Tuesday 16 May 2006

Origins.

Here we have a round-up of piss-takes of Dan Brown, all making the same point: since "da Vinci" means "from Vinci", referring to Leonardo da Vinci as "da Vinci" is like calling Jesus "of Nazareth".

I've not read The Da Vinci Code, and reserve judgment on something that millions of people think is brilliant and millions think is crap — how am I to know which camp I'd fall into? But, even if the book is crap, this particular criticism of it seems to me pretty stupid.

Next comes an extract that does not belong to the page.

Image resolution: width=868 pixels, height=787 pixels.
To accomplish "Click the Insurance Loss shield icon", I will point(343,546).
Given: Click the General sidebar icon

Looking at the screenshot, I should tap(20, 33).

Place names are one of the many origins of surnames. How about people called York or Derbyshire? How about the long-established British tradition of referring to noblemen by the place of which they are a lord — calling the Duke of Wessex, for instance, "Wessex", or Robin Hood "Loxley"? Come to think of it, how about Leonardo di Caprio? Can we refer to him as "di Caprio", or is that stupid because "di" means "from"? No-one takes the piss when we call Robert de Niro "Mr de Niro".

Now, yes, there is a difference between di Caprio and de Niro, who got their names because of where their ancestors came from, and Leonardo, who actually came from Vinci. But that's where surnames come from. You meet a guy called Cooper, his ancestors actually made barrels. At some point, one of his ancestors stopped making barrels but kept the name. That doesn't make the name wrong. The reason these mere descriptions turn into names is that they get used for hundreds of years. Leonardo's "da Vinci" has been used for hundreds of years. In English, at least, it now has the status of a name.

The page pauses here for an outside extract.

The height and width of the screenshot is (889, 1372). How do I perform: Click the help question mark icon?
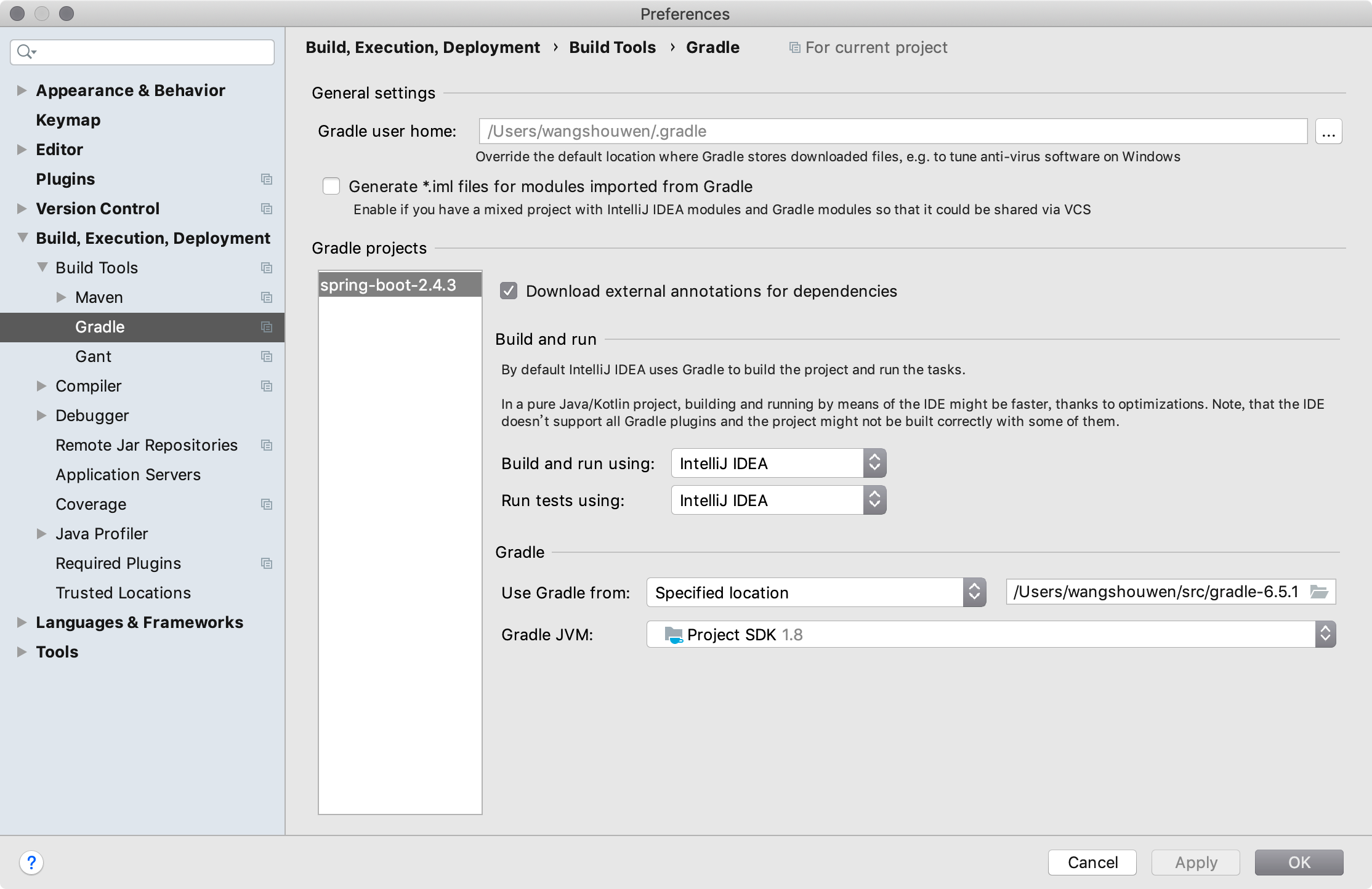(x=31, y=862)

Here's the smell test. If "da Vinci" really does just mean "from Vinci" and isn't a name, then we should be able to call Leonardo "Leonardo from Vinci" without any eyebrows being raised. We can't.

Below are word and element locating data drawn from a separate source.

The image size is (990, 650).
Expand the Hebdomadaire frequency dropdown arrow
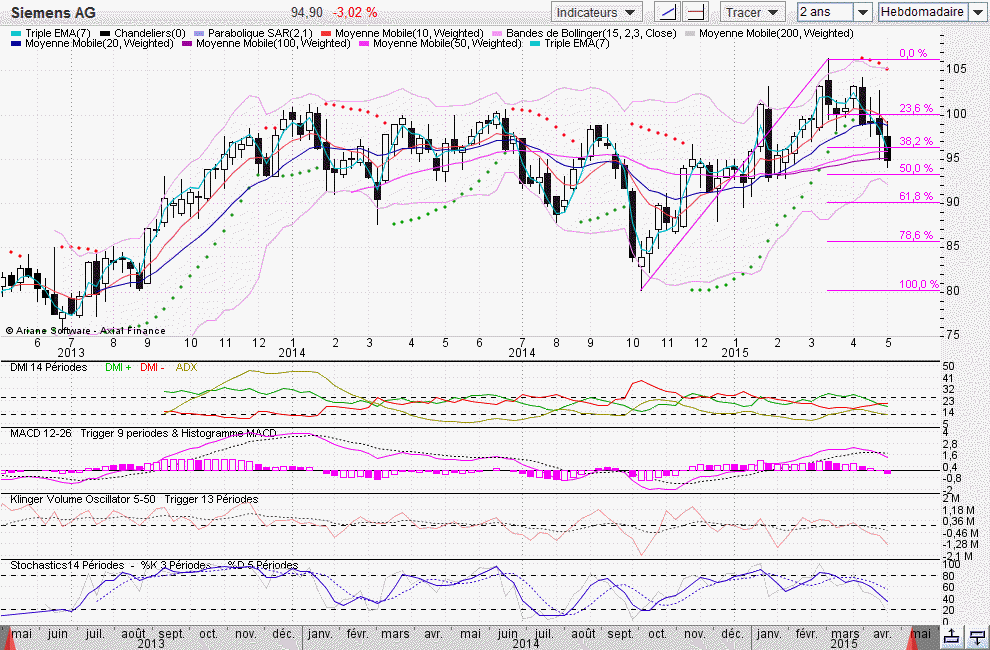977,12
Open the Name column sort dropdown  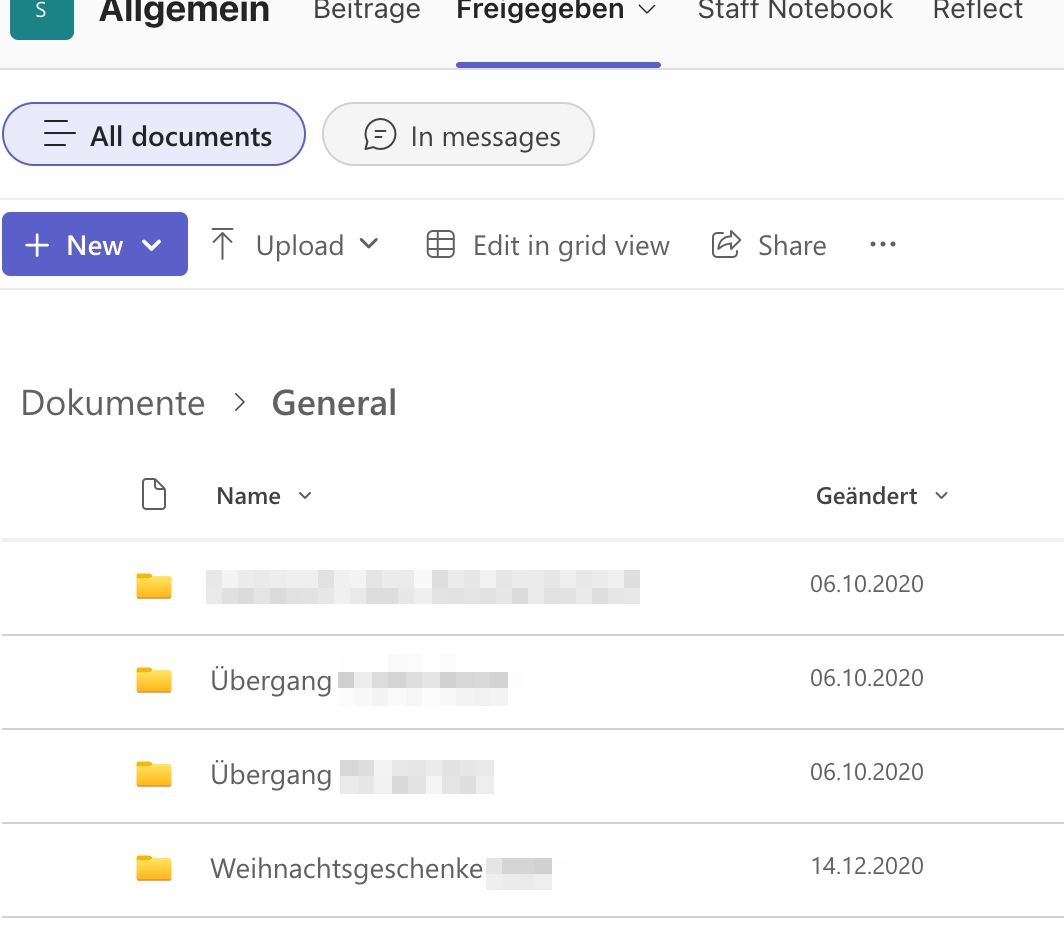[x=305, y=496]
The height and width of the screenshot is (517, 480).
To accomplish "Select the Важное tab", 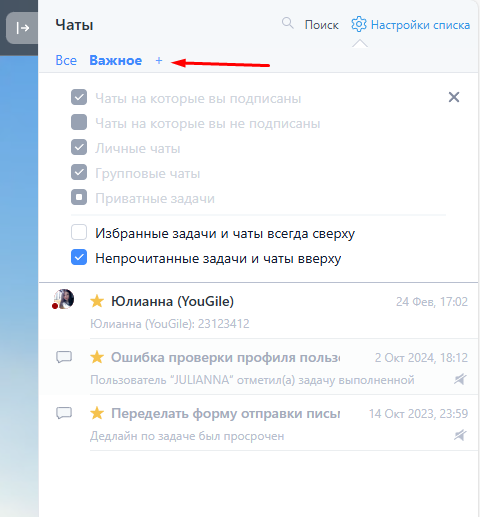I will tap(116, 61).
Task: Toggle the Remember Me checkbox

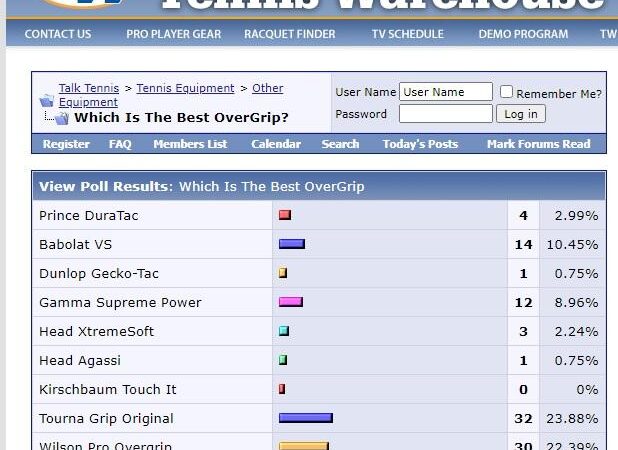Action: pyautogui.click(x=507, y=92)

Oh, and "The Leonardo Code" is a crap title.


Update:

How stupid is it to call John McEnroe "McEnroe" when his father's name isn't Enroe?


Another update:

Referring to Leonardo da Vinci as "da Vinci" is not like calling Jesus "of Nazareth". It's like calling Jesus "ha-Natzrati". Except that even that would be wrong, because Jesus was actually known as "ha-Notzri", meaning "the Nazarene". Early non-Jewish Christians wrongly supposed that a Nazarene was someone from Nazareth, and the mistake has stuck. So, in their attempt to take the piss out of Dan Brown's supposed ignorance, everyone who's made the "of Nazareth" joke has displayed rather more of it than he has.